REFERENCE TO A MICROFICHE APPENDIX
[0004] None
BACKGROUND OF THE INVENTION
[0005] The concept of treating water with a source of metallic ions
to kill bacteria in a body of water is known in the art. A metallic
ion such as a silver ion is an effective bactericide for a body of
water including recreational water such as swimming pools, spas,
jetted tubs or the like and is a preferred material because it is
generally easier and safer to use when compared to other known
bactericides or algaecides. A further advantage of using silver ion
as a bactericide is that silver ion minimizes the need for pH
adjustment to the body of water. However, if the concentration of
metallic ions such as silver ions in a body of water is too low the
ability to kill microorganisms is reduced or lost. Conversely, if
the concentration of metallic ions such as silver ions is too high
it can potentially lead to undesired effects such as causing the
user's skin to turn yellow and staining clothes. Thus when silver
ion is used as a disinfectant in a body of water one generally want
to maintain the concentration of the silver ion in a range that is
effective killing microorganisms without leading to the undesired
effects associated with higher levels of silver ions.
[0006] Traditionally, the sources of metallic ions used to kill
bacteria in recreational water have been limited to metallic ion
donors that are readily soluble in the recreational water in order
to maintain an effective concentration of the biocides in the body
of water. Silver chloride (AgCl), for example, has been a commonly
used bactericide for releasing silver ions into the body of water
to effectively kill microorganisms. Sodium bromide has also been
known to be used with silver chloride to provide an additional and
alternative water disinfection system.

■ **ACTIVITY LIST**
1. In the passage on silver ions in water, what can happen to a user's skin if the silver ion concentration is too high?
2. Continue the passage on silver ions in water from the point where it ends.
The material after this comes from a separate source.

■ **INFORMATION PROVIDED**
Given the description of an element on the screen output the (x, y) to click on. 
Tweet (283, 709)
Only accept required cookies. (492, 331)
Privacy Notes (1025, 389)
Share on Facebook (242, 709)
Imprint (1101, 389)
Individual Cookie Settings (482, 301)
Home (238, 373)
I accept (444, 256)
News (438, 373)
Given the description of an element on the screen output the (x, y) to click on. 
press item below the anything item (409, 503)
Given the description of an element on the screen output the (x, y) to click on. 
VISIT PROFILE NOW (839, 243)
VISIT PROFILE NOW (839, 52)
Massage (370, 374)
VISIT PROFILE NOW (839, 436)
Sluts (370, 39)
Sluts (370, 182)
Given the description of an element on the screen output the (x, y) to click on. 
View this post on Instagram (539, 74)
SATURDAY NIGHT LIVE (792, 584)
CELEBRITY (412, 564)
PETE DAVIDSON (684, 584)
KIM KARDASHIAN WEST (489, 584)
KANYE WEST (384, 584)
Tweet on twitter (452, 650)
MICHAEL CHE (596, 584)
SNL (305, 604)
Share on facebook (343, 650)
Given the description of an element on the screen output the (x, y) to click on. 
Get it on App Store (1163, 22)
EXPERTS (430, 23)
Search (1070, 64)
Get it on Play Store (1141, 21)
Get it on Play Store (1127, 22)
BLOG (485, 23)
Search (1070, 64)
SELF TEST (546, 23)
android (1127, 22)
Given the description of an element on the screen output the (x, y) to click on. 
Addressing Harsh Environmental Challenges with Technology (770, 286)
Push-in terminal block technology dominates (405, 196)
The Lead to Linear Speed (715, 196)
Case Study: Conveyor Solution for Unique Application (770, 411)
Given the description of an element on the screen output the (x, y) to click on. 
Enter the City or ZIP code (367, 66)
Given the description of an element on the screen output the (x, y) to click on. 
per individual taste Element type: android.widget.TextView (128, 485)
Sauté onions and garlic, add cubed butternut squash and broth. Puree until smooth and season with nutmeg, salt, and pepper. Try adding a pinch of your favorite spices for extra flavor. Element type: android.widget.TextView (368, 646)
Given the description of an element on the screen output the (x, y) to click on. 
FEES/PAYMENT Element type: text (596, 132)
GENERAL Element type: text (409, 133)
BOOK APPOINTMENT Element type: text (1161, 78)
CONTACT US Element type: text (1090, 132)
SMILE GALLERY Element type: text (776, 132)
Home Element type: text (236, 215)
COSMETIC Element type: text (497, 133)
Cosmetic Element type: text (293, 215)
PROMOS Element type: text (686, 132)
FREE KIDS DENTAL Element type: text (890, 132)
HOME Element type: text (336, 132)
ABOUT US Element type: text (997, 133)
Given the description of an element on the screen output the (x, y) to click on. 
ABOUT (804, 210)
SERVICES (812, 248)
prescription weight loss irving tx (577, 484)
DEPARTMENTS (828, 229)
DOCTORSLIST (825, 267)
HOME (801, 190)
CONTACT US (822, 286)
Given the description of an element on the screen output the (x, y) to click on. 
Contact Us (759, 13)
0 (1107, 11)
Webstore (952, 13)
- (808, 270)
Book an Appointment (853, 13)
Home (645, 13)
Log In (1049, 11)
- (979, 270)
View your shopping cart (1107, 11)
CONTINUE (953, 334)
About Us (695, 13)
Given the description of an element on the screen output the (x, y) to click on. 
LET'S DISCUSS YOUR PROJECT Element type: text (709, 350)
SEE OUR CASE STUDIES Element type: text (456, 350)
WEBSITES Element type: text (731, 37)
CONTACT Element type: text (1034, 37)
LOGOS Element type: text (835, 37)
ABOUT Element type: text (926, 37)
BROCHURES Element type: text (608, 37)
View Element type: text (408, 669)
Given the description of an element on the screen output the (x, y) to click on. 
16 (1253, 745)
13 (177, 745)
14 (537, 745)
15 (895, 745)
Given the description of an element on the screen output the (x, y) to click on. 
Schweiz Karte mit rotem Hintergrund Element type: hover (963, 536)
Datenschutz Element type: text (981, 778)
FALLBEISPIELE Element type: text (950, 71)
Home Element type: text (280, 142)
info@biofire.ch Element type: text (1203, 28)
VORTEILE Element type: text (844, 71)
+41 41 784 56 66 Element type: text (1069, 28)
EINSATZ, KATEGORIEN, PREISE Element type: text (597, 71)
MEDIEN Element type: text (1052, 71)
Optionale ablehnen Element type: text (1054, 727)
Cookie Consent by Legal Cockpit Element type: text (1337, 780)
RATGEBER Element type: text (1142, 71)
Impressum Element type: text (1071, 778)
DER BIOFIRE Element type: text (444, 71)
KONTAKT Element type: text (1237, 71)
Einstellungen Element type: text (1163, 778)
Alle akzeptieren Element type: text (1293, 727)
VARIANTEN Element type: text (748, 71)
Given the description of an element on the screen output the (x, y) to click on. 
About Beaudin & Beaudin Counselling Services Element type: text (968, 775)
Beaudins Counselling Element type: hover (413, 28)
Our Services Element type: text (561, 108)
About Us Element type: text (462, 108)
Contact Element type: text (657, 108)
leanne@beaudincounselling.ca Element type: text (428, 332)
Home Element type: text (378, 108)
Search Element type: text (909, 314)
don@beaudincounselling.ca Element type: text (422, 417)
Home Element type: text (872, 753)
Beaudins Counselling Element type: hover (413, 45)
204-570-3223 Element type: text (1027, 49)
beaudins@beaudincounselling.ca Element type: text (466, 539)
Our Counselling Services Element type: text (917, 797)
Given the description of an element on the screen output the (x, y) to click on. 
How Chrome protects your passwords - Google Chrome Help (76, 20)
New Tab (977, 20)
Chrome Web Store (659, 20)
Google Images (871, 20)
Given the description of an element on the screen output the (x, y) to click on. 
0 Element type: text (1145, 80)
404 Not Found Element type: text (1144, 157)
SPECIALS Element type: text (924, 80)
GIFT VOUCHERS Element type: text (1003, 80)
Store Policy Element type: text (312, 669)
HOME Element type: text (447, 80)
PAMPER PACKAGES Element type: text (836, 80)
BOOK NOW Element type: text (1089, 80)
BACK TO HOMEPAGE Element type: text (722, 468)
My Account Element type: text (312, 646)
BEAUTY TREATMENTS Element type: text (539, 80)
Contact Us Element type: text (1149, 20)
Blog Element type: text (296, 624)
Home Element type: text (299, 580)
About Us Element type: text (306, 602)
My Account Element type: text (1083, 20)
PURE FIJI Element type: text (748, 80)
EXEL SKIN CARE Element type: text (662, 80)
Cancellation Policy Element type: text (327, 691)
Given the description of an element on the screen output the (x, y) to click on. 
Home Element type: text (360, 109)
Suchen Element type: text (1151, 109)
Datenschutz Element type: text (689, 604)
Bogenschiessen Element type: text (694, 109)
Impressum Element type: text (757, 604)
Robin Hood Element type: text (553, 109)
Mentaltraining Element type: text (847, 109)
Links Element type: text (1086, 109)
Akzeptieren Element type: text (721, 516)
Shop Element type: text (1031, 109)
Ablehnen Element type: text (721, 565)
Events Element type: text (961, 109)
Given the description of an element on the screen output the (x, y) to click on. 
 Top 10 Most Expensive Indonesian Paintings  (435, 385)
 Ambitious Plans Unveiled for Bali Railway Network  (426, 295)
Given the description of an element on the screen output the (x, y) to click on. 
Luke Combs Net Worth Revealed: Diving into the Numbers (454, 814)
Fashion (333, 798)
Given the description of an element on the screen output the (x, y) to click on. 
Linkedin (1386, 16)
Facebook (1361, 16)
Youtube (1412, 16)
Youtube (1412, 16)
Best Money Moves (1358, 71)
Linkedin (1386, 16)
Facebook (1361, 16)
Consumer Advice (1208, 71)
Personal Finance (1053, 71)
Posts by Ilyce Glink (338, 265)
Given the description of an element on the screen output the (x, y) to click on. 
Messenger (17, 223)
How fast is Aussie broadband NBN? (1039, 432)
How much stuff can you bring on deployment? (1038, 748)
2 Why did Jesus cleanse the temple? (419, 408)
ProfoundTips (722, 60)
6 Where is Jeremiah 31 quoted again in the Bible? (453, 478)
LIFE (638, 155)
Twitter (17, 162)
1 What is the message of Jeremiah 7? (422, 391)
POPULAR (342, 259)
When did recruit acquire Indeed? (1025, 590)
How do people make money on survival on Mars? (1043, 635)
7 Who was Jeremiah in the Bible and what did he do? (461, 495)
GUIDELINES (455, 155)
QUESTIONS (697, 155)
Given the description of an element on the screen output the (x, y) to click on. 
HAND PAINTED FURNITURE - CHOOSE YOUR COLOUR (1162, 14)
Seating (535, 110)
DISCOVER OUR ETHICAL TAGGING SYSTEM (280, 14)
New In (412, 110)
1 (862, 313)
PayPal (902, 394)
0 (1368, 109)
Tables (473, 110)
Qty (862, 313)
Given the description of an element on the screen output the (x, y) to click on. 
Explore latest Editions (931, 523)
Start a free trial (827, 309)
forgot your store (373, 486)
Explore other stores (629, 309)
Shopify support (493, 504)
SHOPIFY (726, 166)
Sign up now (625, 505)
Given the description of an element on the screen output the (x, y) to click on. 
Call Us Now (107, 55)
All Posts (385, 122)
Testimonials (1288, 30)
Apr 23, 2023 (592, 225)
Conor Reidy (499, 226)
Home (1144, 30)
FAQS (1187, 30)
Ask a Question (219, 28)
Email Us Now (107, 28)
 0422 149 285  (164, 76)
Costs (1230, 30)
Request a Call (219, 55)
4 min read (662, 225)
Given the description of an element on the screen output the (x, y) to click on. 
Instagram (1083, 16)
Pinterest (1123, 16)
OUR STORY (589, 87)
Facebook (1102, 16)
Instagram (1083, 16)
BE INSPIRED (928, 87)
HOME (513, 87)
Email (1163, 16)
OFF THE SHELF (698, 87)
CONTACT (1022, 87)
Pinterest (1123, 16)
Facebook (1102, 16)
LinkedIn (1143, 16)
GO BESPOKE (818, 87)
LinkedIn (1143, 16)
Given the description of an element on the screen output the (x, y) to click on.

■ **ANSWERS TO THIS EXERCISE**
1. The skin can turn yellow.

2.
[0007] One of the problems associated with the use of silver for
killing microorganisms is that silver has a tendency to complex
with other compounds and become increasingly insoluble thereby
reducing the effective microorganisms killing ability of the
silver. For example, it would not be anticipated that silver
chloride when used in combination with sodium bromide would be an
effective prolonged disinfectant system because of the
combination's tendency to form insoluble silver bromide crystals,
which are not believed to be biologically active in aqueous
environments.
[0008] The use of Ozone (O.sub.3) for water disinfection is also
known in the art. Examples of current Ozone uses include treatment
of recreational waters and treatment of wastewater. Use of Ozone
for water disinfection is generally preferred because it is
considered to be an environmentally-friendly biocide that produces
no hazardous by-products when used alone. However, Ozone generally
cannot be used alone as an effective prolonged bactericide for a
body of water including recreational waters such as swimming pools,
spas, jetted tubs or the like because Ozone tends to be unstable in
water especially at elevated pH, and it is readily volatilized from
water.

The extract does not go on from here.